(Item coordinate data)
━━━━━━━━━━━━━━━━━━━━

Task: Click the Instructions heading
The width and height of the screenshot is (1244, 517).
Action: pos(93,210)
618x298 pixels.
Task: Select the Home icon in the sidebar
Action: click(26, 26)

━━━━━━━━━━━━━━━━━━━━

| DO THIS |
Reproduce all of the entries above line for line, keeping every character unchanged.

| EXERCISE RESULT |
Task: Click the Instructions heading
The width and height of the screenshot is (1244, 517).
Action: pos(93,210)
618x298 pixels.
Task: Select the Home icon in the sidebar
Action: click(26, 26)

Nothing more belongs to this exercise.